By Bridget Coila ; Updated July 18, 2017

Open surgery, in which an incision is made through the skin to reach the organs being operated on, typically leaves a scar at the site of the incision. Depending on the type of surgery and the techniques used, this scar may be small or prominent. There are no current ways to completely remove a surgical scar, but there are many methods to reduce its appearance.


According to the American Academy of Dermatology, most scars have an extremely unsightly appearance at first, usually red and thick. These scars fade over time, however. Over the course of six to 18 months, a surgical scar typically fades into a thin white line. Younger people tend to have more problems with oversized scars than older people because younger skin may attempt to over-heal the area, resulting in a larger scar.


Normal surgical scars follow the standard pattern of shifting from red and thick to thin and white, but some scars develop abnormally after surgery. The American Academy of Facial Plastic and Reconstructive Surgery says keloid scars develop when the scar material outgrows its original boundaries, creating a thick, dark, raised area around the scar. Hypertrophic scars are similar to keloids but remain within the boundaries of the original incision, creating a thick, raised line instead of the flat, white surface that would result from a normal scarring pattern.


Sometimes complications can arise with a surgical scar, even years after the original operation. An incisional hernia is one such problem, according to the Penn State Milton S. Hershey Medical Center. In an incisional hernia, part of the intestines or another abdominal organ protrudes through the internal portion of a surgical scar in the abdomen. Weight gain, pregnancy or other conditions that cause an abdominal scar to stretch out and become thinner may lead to an incisional hernia.


Revision is the process of making a scar look better or less noticeable. Many methods exist to accomplish this task. Plastic surgery is one option for revision, and many scars can successfully be removed and the skin rejoined in a more aesthetically pleasing fashion, according to the American Academy of Dermatology. Other treatments for treating post-surgery scars include dermabrasion, laser resurfacing, skin grafting and using injectable fillers.

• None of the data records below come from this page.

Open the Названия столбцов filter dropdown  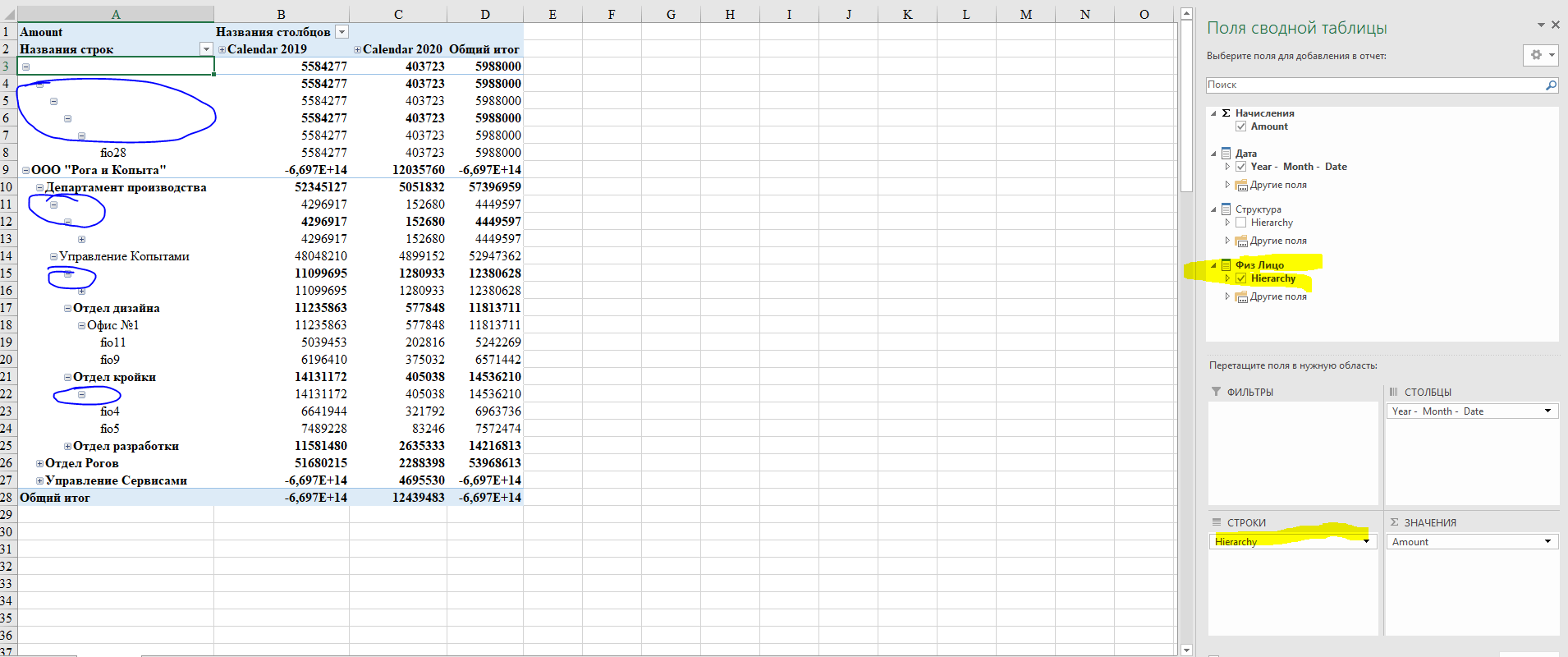pos(342,32)
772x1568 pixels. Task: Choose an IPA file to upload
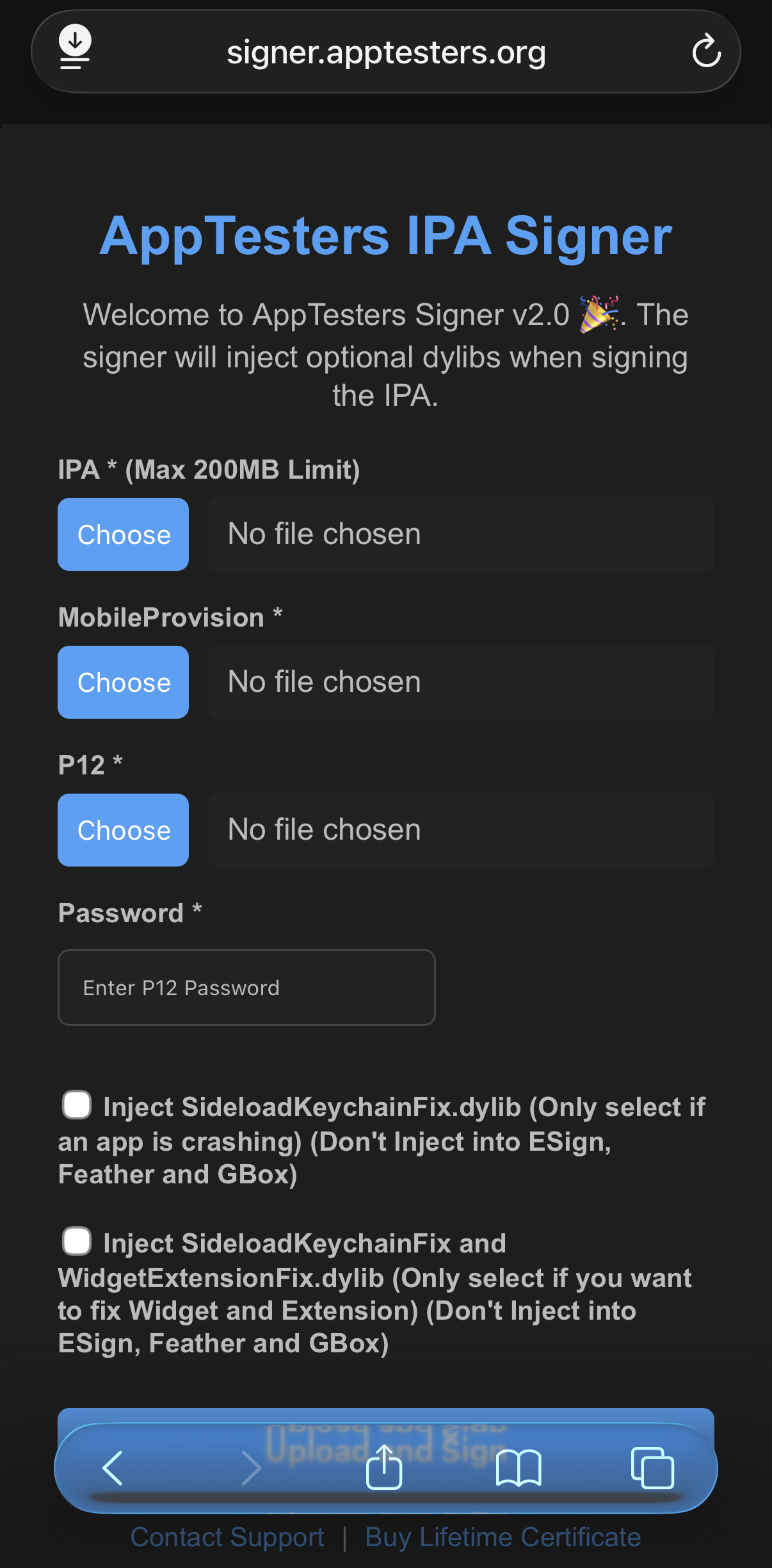coord(123,534)
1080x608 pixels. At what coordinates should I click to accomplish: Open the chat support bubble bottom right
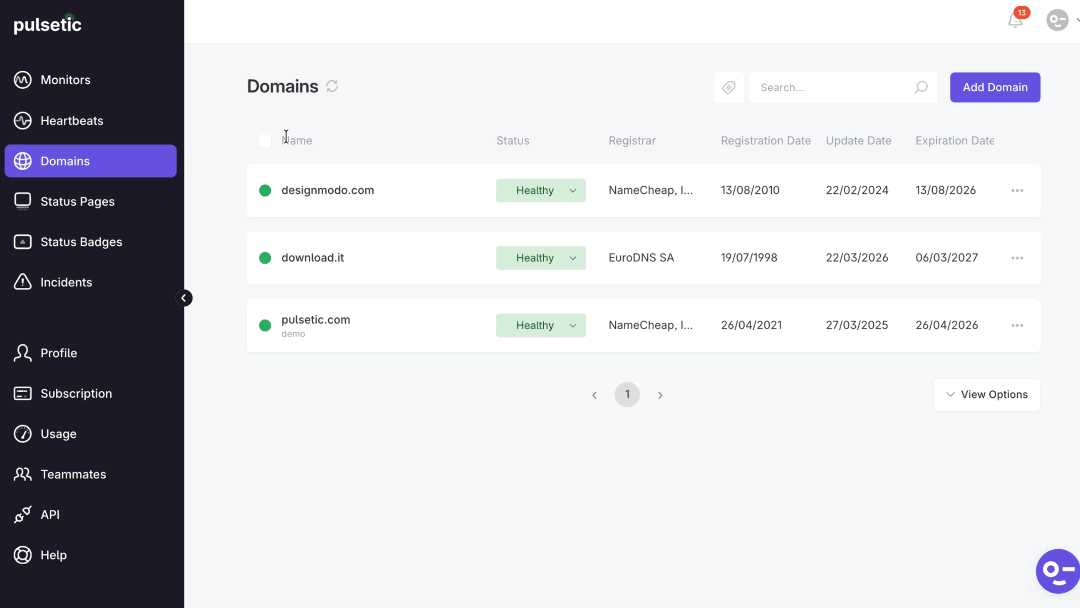tap(1057, 571)
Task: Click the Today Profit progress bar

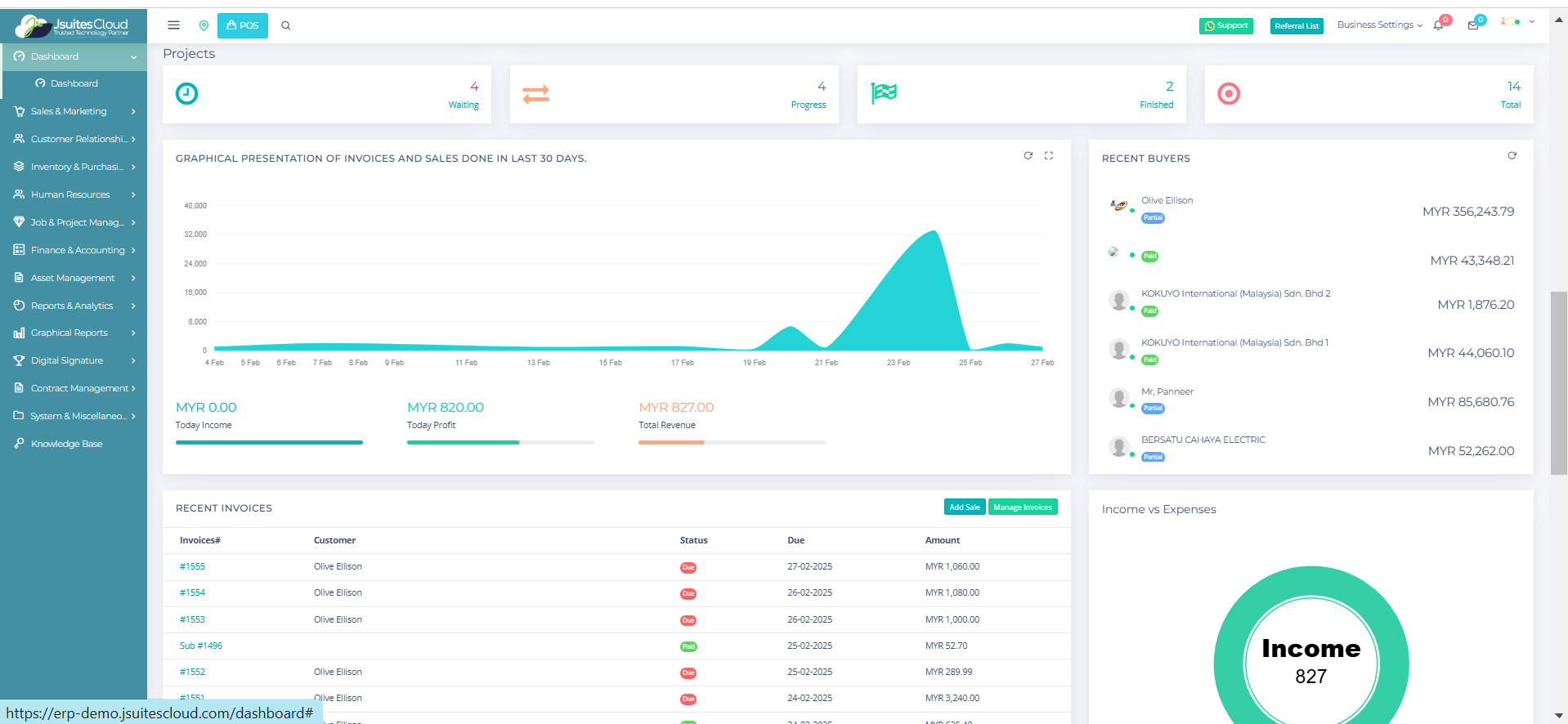Action: point(500,442)
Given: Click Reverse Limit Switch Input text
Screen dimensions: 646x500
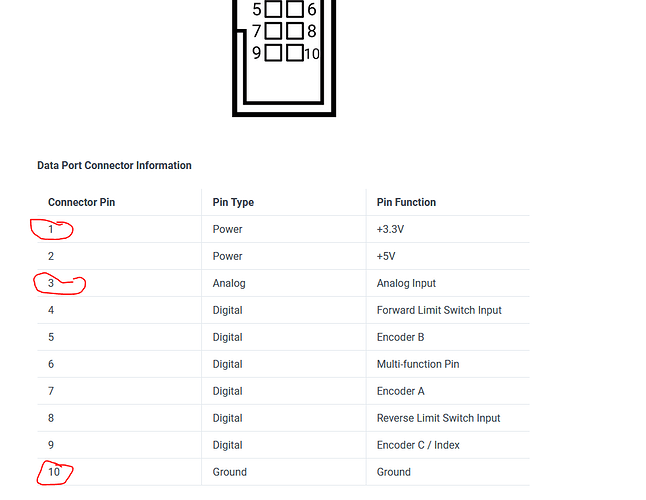Looking at the screenshot, I should click(438, 418).
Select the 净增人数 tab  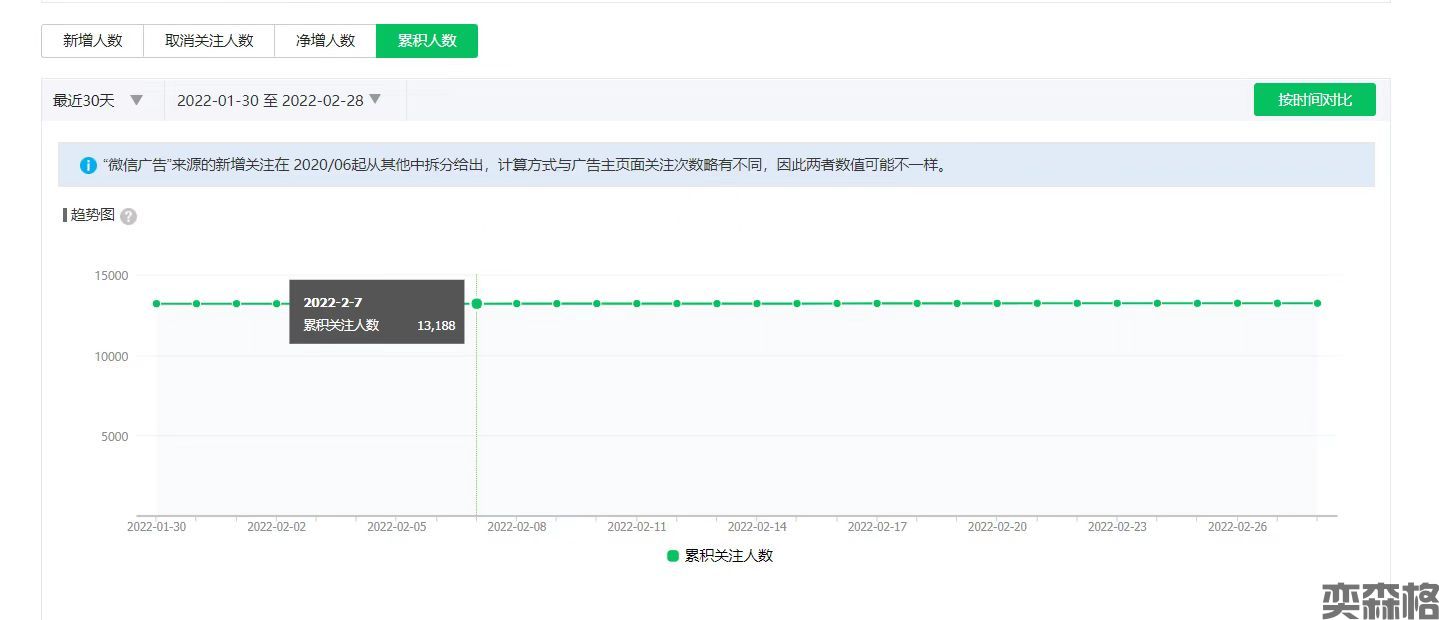[x=325, y=41]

Sometimes there are alternatives to getting a scar in the first place, or ways to limit the degree of scarring. Laproscopic surgery uses miniature cameras and tools that are threaded into the body through a small incision, allowing the surgeon to create only a few small cuts for surgeries that would have required a large incision years ago. The Cleveland Clinic article, "The Forefront of Surgery, Without Scars," discusses a type of surgery called single-port surgery. The tools are sent through a single, tiny incision that may be placed in a location such as the belly button, where it leaves no scar. Other techniques involve doing surgery through natural bodily points of entry, such as the mouth.